The plot hole isn’t any of the other routes. The plot hole is the true route. Maou not being Kyousuke makes no narrative sense. Maou’s petty actions have more consistency, if he’s Kyousuke and bound to the Souwa alliance and trying to make a name for himself in Sannou.

Keep in mind, Kyousuke killing Gonzou would have made far more sense since he’d been mentally tortured by that man and living as a puppet under him for several years. Moreover, his madness driving him to hate and kill Haru… seemed to be exactly where the narrative was leading with the flashbacks. The twin brother twist just ruins that even further. Especially since Kyousuke’s disappearance spells stop making any sense altogether throughout the story.

The most bizarre thing about all this, is that the story feels perfectly consistent, complete, and *coherent* before the twin brother revelation. Which leads me to believe that – considering the off-line of raping Haru – the game was definitely suppose to end at the choking scene.

Purely a guess, but it seems like Haru probably had 3 distinctive “bad”, “normal”, and “good” paths for that scene before the awful twin brother twist. Bad ending was probably Kyousuke giving into his madness as Maou and either raping or killing Haru after choking her to unconsciousness. Good ending may have been some bittersweet chance at reconciliation before the Yakuza stormed the place and killed them both, and the ‘true’ was probably them both making amends, getting the hell out of there, and the happy ending of the epilogue with their 8 year old daughter. The reason I say that is, despite all the hardships each of the previous 4 story arcs go through, the theme of the game is about love conquering all. Tsubaki hugs her brother and apologizes because he has no concept of her sudden spite towards him, Kanon loves Kyousuke deeply but can never grow to understand him because they have to keep out of each other’s affairs and that prevents any true intimate relationship from forming but Kyousuke’s doing it out of a sense of family love just as much as his obligation to Gonzou but Kanon will never understand, Mizuha breaks down in tears because she always feels powerless to help the sister that has suffered so much and truly does love her – causing Tokita to have her own emotional breakdown because she loves her sister just as much but society keeps pulling them apart, and finally, Kyousuke loses the only remaining hope he had left of having a happy life with the mother who has suffered mental torture and has been taking it out on Haru through mindgames as a way of getting back at the world. Finally, he just snaps and his Maou personality takes over – the promise of being with each other as kids can either be seen as childish sentiment, meaningless, or something they decide to stake their hope on despite the bad blood and they elope together. Their love conquering the bad blood between them and the societal circumstances around them creating grudges beyond their control.

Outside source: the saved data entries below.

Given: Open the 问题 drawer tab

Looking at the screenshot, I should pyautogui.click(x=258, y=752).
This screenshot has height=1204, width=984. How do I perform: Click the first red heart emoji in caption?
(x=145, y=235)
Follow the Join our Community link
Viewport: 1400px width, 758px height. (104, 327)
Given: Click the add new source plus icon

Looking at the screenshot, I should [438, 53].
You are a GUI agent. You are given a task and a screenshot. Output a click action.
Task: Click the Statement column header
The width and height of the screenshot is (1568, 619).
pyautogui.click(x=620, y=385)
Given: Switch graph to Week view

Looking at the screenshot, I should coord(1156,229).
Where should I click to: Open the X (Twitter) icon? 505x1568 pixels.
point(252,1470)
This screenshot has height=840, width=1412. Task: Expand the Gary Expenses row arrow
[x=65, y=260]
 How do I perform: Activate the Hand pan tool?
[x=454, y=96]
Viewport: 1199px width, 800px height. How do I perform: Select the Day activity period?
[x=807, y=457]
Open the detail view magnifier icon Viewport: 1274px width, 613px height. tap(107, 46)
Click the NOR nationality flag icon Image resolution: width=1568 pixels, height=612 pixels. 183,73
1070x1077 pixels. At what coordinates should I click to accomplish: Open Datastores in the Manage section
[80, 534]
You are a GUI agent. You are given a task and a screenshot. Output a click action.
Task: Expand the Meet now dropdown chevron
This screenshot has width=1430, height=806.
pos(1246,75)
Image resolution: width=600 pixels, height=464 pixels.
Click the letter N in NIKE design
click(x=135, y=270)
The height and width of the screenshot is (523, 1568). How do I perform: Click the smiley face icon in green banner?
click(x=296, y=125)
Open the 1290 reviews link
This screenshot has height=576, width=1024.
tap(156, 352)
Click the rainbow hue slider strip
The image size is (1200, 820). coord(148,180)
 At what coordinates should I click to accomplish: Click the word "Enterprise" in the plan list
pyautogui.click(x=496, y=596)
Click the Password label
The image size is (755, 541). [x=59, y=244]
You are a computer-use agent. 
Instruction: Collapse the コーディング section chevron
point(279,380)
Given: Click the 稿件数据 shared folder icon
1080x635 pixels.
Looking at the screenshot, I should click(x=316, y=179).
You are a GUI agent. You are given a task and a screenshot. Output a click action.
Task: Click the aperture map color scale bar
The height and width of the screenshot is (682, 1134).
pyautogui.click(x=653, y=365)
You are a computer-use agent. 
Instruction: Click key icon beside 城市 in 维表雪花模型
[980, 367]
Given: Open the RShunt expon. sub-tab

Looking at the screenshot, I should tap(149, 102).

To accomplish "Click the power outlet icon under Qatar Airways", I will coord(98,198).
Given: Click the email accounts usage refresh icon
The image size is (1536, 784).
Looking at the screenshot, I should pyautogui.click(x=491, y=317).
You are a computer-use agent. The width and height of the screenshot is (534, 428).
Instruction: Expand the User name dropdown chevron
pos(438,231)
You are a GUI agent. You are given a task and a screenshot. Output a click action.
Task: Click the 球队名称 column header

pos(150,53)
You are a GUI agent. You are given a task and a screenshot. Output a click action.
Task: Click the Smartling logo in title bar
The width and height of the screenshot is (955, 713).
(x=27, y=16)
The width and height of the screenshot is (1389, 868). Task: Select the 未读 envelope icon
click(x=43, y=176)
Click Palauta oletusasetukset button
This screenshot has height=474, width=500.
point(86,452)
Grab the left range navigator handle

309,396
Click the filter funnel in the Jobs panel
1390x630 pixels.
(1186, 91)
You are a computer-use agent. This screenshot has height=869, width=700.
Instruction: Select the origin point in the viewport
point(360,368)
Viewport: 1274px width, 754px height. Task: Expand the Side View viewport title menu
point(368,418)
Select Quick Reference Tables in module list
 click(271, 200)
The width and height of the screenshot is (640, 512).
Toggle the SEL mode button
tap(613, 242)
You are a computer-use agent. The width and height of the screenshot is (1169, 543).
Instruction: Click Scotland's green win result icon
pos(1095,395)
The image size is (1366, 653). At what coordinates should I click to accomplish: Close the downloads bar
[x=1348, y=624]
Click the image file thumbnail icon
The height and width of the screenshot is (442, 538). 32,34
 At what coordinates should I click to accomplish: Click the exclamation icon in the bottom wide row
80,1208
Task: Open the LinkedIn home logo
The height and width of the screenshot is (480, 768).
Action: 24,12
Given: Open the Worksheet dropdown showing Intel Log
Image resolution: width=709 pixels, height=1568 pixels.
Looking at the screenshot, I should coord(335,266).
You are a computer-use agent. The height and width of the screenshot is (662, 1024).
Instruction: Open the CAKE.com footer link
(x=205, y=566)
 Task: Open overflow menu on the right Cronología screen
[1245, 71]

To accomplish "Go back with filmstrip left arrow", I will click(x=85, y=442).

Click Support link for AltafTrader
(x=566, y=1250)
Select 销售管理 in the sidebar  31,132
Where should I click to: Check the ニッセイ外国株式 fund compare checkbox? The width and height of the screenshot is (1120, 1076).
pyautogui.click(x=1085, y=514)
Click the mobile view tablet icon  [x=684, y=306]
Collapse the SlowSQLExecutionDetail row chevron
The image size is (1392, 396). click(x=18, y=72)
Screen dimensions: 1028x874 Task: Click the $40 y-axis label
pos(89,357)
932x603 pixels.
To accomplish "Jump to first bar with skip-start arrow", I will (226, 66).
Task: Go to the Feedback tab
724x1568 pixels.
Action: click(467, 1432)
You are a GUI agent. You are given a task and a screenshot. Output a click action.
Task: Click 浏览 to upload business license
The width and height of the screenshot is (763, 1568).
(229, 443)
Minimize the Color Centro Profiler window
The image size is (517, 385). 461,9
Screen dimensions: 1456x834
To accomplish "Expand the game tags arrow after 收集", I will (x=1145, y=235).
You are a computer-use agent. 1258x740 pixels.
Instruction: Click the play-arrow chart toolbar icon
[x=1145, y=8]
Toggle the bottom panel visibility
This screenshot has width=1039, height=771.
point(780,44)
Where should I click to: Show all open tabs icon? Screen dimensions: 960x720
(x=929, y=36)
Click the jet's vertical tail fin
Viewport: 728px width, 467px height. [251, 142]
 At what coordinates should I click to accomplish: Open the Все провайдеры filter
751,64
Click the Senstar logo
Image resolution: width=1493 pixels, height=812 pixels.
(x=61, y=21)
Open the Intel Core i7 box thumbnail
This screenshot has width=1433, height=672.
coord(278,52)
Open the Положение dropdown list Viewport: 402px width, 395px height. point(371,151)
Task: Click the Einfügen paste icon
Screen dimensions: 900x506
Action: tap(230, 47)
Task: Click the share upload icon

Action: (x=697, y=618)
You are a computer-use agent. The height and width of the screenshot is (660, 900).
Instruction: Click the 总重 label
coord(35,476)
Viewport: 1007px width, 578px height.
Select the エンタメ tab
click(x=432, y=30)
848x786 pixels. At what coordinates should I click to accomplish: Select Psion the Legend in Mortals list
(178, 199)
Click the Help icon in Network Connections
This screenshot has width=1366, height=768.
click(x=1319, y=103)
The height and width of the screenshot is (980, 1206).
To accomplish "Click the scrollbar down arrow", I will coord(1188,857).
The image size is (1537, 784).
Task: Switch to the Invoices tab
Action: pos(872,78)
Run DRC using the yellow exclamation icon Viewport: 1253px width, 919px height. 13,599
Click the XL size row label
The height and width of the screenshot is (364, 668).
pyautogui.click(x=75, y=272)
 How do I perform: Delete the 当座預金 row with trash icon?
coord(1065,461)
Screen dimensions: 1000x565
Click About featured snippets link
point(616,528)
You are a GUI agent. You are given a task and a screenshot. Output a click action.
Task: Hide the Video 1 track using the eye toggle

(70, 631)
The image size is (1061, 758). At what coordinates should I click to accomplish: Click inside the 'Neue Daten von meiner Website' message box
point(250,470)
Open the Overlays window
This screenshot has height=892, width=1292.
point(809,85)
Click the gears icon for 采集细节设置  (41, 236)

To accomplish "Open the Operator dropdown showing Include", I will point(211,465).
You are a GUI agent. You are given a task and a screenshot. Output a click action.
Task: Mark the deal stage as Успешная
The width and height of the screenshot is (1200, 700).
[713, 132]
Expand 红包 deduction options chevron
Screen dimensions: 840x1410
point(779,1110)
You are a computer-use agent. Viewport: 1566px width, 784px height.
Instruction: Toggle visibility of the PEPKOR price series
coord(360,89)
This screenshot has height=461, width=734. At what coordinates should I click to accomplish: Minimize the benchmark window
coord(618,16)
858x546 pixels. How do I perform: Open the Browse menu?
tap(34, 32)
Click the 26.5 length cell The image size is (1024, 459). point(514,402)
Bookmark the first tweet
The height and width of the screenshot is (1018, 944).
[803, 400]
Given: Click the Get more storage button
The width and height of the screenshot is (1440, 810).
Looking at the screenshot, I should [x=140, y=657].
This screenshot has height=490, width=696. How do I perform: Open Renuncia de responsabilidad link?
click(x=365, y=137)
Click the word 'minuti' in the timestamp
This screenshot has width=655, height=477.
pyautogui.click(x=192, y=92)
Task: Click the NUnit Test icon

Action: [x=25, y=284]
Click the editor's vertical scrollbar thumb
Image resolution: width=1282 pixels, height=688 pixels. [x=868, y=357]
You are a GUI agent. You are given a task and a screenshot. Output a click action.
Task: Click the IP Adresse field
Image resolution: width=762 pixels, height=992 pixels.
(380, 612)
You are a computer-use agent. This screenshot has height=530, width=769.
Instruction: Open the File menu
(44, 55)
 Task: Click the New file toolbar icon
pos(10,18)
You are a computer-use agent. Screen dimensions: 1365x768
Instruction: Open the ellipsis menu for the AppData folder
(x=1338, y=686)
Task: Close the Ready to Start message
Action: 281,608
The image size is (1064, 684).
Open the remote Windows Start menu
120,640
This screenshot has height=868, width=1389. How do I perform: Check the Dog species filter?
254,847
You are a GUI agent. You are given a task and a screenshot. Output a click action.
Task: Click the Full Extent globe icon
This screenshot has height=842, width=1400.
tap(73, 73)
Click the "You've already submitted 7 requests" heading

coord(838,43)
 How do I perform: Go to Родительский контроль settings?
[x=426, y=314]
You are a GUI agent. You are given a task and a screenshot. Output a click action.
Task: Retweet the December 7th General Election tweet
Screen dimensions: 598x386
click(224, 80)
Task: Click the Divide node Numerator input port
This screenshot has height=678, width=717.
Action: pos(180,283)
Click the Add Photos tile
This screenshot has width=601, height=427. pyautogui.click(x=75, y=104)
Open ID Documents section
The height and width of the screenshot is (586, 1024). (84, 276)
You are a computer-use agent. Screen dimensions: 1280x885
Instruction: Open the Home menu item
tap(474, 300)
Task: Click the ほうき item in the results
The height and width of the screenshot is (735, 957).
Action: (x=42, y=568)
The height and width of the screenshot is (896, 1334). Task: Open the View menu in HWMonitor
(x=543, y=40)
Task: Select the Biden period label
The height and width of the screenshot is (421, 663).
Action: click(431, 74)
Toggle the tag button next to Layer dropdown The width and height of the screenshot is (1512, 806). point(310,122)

Side note: Haru’s submissive nature to Kyousuke – despite how guarded she was – was hinted at with Yuki Tokita. Tokita declares herself a sadist, Haru says she learned to follow her orders as friends, Tokita would play with her sexually, Haru calls Tokita her only real friend, and Tokita insists she’s the only one who can please Haru sexually. Haru and Tokita were into S&M, I don’t even mean that as a joke. They really were. Haru taking her clothes off to please Kyousuke… oddly enough fits the narrative because she’s heavily into being sexually submissive but embarrassed about others knowing. When it’s just her and Kyousuke on New Years, she does nothing but giggle and laugh at Kyousuke insulting her because she’s being sexually aroused by his insults. …Yeah.

That’s just my thoughts on it. The plot literally loses all coherence thanks to that terrible plot twist and I’m honestly disappointed. I don’t know what else to say. I really loved this visual novel up until that twist literally ruined every single thing about the game. It’s really a shame because I loved the mindgames between Maou and Haru and really felt this was the perfect Maou versus Hero rivalry and romantic love affair before that horribly atrocious plot twist ruined the coherence of the entire plot. The side characters were also absolutely wonderful. The emotional turmoil between the circumstances related to Tokita and Mizuha even made me cry a little by the end of their character arc. The realism of Tsubaki’s situation with her brother and Kyousuke assessing his own apathy towards life were genuinely great moments. Haru is also surprisingly one of the best female leads in a story. Her sense of justice, her fearlessness, and her rational outlook to assess and defeat Maou’s logic games make a very compelling narrative. Her emotional turmoil towards Kyousuke possibly being Maou made for a compelling narrative since it was already established that she didn’t have a good assessment of her emotions and tried to bury her feelings by focusing solely on her goal of revenge against her mother’s murderer. I would have given this visual novel a 10 out of 10 but regrettably, I can only give it a 5/10 and I feel like that’s stretching it. One horribly stupid plot twist really can ruin an otherwise great story.

5/10 Visual Novel.

A good visual novel, but unfortunately one egregious twist ruined it from being a truly amazing story.

 

4 thoughts on “G-Senjou no Maou: A Captivating Narrative turned into an Incoherent Mess

  1. I’m two years late here, but the “evil brother twist” was foreshadowed from the very beginning. Plus there was never any possibility that Kyousuke could have been Maou. Use your brain and consider the following-

    1. Kyousuke was way too young to have been apart of the incident that killed Haru’s mother. Haru’s backstory doesn’t change at all from any of the routes, so regardless of how it “appears”, there is no way Kyousuke could have been Maou.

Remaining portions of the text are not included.